Passage shown>
#####

The -d flag prints the entire AST, allowing you to inspect the code's syntactic structure.

Analyzing Code Portions

To analyze only a specific part of the code, use the --ls (line start) and --le (line end) options. For example, if we want to print the AST of a single function which starts at line 5 and ends at line 10:

rust-code-analysis-cli -p /path/to/your/file/or/directory -d --ls 5 --le 10

Rest API

rust-code-analysis-web is a web server that allows users to analyze source code through a REST API. This service is useful for anyone looking to perform code analysis over HTTP.

The server can be run on any host and port, and supports the following main functionalities:

  • Remove Comments from source code.
  • Retrieve Function Spans for given code.
  • Compute Metrics for the provided source code.

Running the Server

To run the server, you can use the following command:

rust-code-analysis-web --host 127.0.0.1 --port 9090
  • --host specifies the IP address where the server should run (default is 127.0.0.1).
  • --port specifies the port to be used (default is 8080).
  • -j specifies the number of parallel jobs (optional).

Endpoints

1. Ping the Server

Use this endpoint to check if the server is running.

Request:

GET http://127.0.0.1:8080/ping

Response:

  • Status Code: 200 OK
  • Body:
{ "message": "pong" }

2. Remove Comments

This endpoint removes comments from the provided source code.

Request:

POST http://127.0.0.1:8080/comments

Payload:

{ "id": "unique-id", "file_name": "filename.ext", "code": "source code with comments" }
  • id: A unique identifier for the request.
  • file_name: The name of the file being analyzed.
  • code: The source code with comments.

Response:

{ "id": "unique-id", "code": "source code without comments" }

3. Retrieve Function Spans

This endpoint retrieves the spans of functions in the provided source code.

Request:

POST http://127.0.0.1:8080/functions

Payload:

{ "id": "unique-id", "file_name": "filename.ext", "code": "source code with functions" }
  • id: A unique identifier for the request.
  • file_name: The name of the file being analyzed.
  • code: The source code with functions.

Response:

{ "id": "unique-id", "spans": [ { "name": "function_name", "start_line": 1, "end_line": 10 } ] }

4. Compute Metrics

This endpoint computes various metrics for the provided source code.

#####

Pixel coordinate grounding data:
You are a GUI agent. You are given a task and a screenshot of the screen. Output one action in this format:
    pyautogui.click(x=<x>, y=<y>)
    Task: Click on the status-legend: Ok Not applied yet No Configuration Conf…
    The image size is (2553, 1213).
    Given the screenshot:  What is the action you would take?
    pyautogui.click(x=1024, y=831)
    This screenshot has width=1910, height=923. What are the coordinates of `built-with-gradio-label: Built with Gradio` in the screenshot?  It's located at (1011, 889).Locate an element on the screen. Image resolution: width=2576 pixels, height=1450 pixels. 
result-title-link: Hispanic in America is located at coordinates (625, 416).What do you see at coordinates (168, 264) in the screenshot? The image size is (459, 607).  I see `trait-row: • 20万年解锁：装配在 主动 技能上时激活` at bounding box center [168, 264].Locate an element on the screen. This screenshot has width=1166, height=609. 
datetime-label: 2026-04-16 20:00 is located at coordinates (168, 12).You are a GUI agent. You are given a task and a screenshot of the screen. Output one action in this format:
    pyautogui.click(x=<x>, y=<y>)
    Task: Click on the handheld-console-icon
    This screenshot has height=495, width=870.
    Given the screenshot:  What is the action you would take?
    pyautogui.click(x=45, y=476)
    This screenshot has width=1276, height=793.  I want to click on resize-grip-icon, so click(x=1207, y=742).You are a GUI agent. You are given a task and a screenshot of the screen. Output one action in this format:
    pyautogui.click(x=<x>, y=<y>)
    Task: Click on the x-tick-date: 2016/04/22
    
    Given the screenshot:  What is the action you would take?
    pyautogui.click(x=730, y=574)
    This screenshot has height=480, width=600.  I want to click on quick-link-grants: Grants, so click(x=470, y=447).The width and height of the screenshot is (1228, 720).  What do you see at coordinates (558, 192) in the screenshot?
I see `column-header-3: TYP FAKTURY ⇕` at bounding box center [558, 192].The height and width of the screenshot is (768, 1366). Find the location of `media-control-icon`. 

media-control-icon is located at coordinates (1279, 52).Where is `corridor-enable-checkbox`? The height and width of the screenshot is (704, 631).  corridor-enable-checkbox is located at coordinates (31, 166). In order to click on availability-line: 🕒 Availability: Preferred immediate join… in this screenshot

#####

Continue the rust-code-analysis documentation from its last sentence, keeping the same format for the Compute Metrics endpoint.

Output of the exercise>
Request:

POST http://127.0.0.1:8080/metrics

Payload:

{ "id": "unique-id", "file_name": "filename.ext", "code": "source code for metrics" "unit": false }
  • id: Unique identifier for the request.
  • file_name: The filename of the source code file.
  • code: The source code to analyze.
  • unit: A boolean value. true to compute only top-level metrics, false for detailed metrics across all units (functions, classes, etc.).

Response:

{ "id": "unique-id", "language": "Rust", "spaces": { "metrics": { "cyclomatic_complexity": 5, "lines_of_code": 100, "function_count": 10 } } }

Developers Guide

If you want to contribute to the development of rust-code-analysis we have summarized here a series of guidelines that are supposed to help you in your building process.

As prerequisite, you need to install the last available version of Rust. You can learn how to do that here.

Clone Repository

First of all, you need to clone the repository. You can do that:

through HTTPS

git clone -j8 https://github.com/mozilla/rust-code-analysis.git

or through SSH

git clone -j8 git@github.com:mozilla/rust-code-analysis.git

Building

To build the rust-code-analysis library, you need to run the following command:

cargo build

If you want to build the cli:

cargo build -p rust-code-analysis-cli

If you want to build the web server:

cargo build -p rust-code-analysis-web

If you want to build everything in one fell swoop:

cargo build --workspace

Testing

After you have finished changing the code, you should always verify whether all tests pass with the cargo test command.

cargo test --workspace --all-features --verbose

Code Formatting

If all previous steps went well, and you want to make a pull request to integrate your invaluable help in the codebase, the last step left is code formatting.

Rustfmt

This tool formats your code according to Rust style guidelines.

To install:

rustup component add rustfmt

To format the code:

cargo fmt

Clippy

This tool helps developers to write better code catching automatically lots of common mistakes for them. It detects in your code a series of errors and warnings that must be fixed before making a pull request.

To install:

rustup component add clippy

To detect errors and warnings:

cargo clippy --workspace --all-targets --

Code Documentation

If you have documented your code, to generate the final documentation, run this command:

cargo doc --open --no-deps

Remove the --no-deps option if you also want to build the documentation of each dependency used by rust-code-analysis.

Run your code

You can run rust-code-analysis-cli using:

cargo run -p rust-code-analysis-cli -- [rust-code-analysis-cli-parameters]

To know the list of rust-code-analysis-cli parameters, run:

cargo run -p rust-code-analysis-cli -- --help

You can run rust-code-analysis-web using:

cargo run -p rust-code-analysis-web -- [rust-code-analysis-web-parameters]

To know the list of rust-code-analysis-web parameters, run:

cargo run -p rust-code-analysis-web -- --help

Practical advice

  • When you add a new feature, add at least one unit or integration test to verify that everything works correctly
  • Document public API
  • Do not add dead code
  • Comment intricate code such that others can comprehend what you have accomplished

Supporting a new language

This section is to help developers implement support for a new language in rust-code-analysis.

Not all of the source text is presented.